ABOUT THIS EXERCISE => Look through the material below and copy exactly the lines from the line with "Click the 1 - 1 / 1 メディア pagination text" to the line with "This screenshot has width=1512, height=812.", those two lines included.

ENTRIES PROVIDED =>
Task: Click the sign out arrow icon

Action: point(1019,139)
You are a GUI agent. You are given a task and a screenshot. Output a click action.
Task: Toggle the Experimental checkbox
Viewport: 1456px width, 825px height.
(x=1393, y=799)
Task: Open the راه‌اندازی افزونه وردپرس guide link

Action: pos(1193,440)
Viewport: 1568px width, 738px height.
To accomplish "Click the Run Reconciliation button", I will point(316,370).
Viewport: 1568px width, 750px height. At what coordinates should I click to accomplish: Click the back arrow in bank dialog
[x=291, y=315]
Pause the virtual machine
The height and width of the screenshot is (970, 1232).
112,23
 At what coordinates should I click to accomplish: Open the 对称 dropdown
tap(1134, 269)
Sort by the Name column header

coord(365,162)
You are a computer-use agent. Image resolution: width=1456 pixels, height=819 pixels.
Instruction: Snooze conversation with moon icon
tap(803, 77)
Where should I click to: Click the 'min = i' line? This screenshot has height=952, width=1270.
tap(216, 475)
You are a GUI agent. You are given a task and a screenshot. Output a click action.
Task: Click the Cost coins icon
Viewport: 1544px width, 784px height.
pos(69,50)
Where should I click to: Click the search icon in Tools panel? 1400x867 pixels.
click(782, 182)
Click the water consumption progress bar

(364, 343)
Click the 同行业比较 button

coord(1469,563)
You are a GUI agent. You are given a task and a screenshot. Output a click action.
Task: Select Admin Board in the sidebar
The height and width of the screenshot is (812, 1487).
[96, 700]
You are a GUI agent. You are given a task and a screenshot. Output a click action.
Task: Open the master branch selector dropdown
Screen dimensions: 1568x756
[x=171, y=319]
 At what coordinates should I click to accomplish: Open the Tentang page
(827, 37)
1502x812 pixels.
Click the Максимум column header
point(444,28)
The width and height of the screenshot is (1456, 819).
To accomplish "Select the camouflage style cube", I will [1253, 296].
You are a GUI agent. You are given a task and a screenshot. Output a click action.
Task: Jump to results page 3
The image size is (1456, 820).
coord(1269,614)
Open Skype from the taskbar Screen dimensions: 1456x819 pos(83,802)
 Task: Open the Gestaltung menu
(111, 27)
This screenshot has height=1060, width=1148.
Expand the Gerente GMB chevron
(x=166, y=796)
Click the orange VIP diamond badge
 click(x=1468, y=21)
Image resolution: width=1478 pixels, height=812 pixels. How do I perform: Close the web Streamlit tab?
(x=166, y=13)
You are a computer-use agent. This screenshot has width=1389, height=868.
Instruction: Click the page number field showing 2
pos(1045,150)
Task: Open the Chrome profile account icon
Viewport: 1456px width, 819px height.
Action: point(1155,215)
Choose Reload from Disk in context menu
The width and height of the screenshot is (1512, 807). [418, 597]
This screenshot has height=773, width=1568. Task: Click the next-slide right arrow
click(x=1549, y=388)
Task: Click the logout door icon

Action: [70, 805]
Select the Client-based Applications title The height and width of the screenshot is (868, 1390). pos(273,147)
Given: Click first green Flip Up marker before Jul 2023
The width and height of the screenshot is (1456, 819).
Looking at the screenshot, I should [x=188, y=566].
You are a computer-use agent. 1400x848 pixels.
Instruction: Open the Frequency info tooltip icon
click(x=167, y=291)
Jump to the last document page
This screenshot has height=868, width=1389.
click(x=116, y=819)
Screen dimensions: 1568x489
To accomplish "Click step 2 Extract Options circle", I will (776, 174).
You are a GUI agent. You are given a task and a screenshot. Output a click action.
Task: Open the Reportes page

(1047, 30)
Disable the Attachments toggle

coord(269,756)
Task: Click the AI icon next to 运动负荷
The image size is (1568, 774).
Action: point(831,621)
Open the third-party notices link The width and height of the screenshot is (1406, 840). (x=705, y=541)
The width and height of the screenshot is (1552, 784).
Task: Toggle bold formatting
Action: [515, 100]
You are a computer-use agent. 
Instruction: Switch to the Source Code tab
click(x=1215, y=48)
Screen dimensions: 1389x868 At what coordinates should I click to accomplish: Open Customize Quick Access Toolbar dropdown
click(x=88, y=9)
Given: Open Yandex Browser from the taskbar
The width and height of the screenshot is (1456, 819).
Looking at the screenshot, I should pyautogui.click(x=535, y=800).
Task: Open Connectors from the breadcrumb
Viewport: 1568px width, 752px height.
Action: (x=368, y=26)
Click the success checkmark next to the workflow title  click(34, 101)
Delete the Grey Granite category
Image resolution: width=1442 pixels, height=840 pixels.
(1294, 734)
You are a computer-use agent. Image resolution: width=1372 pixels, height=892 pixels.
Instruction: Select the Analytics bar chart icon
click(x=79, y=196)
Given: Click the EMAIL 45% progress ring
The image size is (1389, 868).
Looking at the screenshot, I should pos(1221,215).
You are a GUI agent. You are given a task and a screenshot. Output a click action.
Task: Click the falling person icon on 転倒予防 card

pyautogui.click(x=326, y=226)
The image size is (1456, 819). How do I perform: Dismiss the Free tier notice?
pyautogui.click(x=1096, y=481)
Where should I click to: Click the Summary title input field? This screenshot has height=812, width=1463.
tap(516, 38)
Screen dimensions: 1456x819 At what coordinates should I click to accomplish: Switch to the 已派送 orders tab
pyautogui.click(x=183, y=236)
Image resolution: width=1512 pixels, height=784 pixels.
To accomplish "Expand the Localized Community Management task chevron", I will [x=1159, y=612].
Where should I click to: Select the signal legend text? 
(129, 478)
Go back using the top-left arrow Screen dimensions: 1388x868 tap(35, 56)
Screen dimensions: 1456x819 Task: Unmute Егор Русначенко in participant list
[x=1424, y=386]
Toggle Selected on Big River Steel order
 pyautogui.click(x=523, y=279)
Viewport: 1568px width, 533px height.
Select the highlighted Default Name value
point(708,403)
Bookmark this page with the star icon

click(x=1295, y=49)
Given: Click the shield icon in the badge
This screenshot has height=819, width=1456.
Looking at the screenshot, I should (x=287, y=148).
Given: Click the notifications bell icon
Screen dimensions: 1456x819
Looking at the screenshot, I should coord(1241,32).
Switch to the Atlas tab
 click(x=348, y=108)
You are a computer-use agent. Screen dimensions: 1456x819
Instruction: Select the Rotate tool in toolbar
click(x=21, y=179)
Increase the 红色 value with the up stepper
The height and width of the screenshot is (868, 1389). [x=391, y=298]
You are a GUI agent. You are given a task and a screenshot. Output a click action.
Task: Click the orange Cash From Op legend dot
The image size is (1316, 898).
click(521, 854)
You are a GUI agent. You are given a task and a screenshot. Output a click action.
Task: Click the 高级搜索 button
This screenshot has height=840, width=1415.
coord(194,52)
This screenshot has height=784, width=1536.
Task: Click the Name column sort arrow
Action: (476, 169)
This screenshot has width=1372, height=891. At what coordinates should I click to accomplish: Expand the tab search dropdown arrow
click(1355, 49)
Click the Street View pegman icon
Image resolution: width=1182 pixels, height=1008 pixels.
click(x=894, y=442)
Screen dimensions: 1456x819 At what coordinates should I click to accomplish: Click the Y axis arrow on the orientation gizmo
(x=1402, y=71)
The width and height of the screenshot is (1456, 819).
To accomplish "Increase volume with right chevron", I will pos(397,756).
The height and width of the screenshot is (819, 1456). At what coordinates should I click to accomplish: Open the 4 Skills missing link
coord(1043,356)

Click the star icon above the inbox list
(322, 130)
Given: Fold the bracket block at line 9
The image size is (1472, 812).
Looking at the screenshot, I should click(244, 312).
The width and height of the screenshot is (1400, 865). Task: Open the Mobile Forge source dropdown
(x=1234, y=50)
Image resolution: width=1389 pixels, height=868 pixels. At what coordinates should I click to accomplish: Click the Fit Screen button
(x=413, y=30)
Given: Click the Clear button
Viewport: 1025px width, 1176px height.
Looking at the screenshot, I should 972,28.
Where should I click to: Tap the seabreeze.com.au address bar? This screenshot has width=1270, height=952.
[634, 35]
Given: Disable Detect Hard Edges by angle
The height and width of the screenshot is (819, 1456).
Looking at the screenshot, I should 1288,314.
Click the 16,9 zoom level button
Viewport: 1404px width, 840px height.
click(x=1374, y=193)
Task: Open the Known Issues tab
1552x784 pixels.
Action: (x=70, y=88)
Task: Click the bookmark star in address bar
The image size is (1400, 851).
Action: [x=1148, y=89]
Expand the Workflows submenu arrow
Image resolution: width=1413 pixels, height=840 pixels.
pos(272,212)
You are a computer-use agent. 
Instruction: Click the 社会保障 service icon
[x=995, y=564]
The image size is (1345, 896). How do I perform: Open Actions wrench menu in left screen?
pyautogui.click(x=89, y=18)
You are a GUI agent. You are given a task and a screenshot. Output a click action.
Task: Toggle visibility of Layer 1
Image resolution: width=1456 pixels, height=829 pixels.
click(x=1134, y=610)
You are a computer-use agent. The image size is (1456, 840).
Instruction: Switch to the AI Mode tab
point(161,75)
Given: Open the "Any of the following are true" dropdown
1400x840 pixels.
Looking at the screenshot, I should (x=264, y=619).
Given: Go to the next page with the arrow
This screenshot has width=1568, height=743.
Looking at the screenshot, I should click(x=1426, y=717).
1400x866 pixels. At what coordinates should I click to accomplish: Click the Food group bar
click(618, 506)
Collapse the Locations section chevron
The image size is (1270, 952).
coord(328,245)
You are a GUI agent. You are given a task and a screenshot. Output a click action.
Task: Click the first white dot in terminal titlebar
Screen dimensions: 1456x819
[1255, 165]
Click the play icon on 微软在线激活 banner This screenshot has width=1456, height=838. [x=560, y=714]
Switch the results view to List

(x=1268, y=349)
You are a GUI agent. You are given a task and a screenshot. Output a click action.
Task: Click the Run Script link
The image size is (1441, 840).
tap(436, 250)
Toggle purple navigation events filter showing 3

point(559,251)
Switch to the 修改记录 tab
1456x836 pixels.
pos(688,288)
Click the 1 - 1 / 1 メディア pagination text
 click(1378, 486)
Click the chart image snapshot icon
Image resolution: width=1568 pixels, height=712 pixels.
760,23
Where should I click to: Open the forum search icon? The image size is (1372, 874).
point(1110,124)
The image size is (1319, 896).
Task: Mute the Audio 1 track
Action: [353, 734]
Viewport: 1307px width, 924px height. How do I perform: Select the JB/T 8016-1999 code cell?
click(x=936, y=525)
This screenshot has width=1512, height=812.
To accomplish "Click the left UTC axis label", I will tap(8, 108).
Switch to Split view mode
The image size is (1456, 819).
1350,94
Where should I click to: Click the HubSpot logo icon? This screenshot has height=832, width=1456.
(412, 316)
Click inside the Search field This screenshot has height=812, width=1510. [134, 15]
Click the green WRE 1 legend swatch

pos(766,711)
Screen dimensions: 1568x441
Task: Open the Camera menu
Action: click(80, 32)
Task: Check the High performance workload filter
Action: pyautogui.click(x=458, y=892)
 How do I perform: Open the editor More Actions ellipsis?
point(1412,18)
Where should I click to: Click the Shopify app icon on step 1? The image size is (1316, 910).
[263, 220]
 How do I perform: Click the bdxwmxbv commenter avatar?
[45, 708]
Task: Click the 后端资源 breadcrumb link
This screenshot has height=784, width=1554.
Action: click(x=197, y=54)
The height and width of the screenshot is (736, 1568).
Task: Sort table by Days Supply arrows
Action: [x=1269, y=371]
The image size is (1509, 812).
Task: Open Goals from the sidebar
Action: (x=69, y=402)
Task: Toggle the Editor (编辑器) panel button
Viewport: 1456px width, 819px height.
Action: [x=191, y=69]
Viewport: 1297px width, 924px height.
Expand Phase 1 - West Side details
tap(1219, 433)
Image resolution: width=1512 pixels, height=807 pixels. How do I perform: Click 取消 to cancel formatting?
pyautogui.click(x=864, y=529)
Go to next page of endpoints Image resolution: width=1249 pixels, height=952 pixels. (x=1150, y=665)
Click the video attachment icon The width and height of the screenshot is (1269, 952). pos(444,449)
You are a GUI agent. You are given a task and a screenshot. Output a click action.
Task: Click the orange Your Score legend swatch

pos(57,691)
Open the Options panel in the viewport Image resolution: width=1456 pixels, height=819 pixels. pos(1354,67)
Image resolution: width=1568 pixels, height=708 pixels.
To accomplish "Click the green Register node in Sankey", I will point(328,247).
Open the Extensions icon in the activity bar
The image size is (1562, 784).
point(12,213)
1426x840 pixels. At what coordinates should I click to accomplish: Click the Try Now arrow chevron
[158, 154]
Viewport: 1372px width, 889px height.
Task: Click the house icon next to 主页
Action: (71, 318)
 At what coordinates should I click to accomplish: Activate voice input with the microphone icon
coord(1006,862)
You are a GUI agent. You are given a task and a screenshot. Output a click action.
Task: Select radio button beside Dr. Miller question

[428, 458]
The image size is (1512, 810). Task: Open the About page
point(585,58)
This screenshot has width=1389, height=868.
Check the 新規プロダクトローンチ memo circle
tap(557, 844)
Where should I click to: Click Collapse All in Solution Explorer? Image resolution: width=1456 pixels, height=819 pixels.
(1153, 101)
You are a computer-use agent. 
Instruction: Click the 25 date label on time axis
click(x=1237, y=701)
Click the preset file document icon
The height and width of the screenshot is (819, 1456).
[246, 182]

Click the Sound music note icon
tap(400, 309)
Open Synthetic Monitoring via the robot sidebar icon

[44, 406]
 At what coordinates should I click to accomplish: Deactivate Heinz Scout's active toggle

RESULT =>
Click the 1 - 1 / 1 メディア pagination text
 click(1378, 486)
Click the chart image snapshot icon
Image resolution: width=1568 pixels, height=712 pixels.
760,23
Where should I click to: Open the forum search icon? The image size is (1372, 874).
point(1110,124)
The image size is (1319, 896).
Task: Mute the Audio 1 track
Action: [353, 734]
Viewport: 1307px width, 924px height. How do I perform: Select the JB/T 8016-1999 code cell?
click(x=936, y=525)
This screenshot has width=1512, height=812.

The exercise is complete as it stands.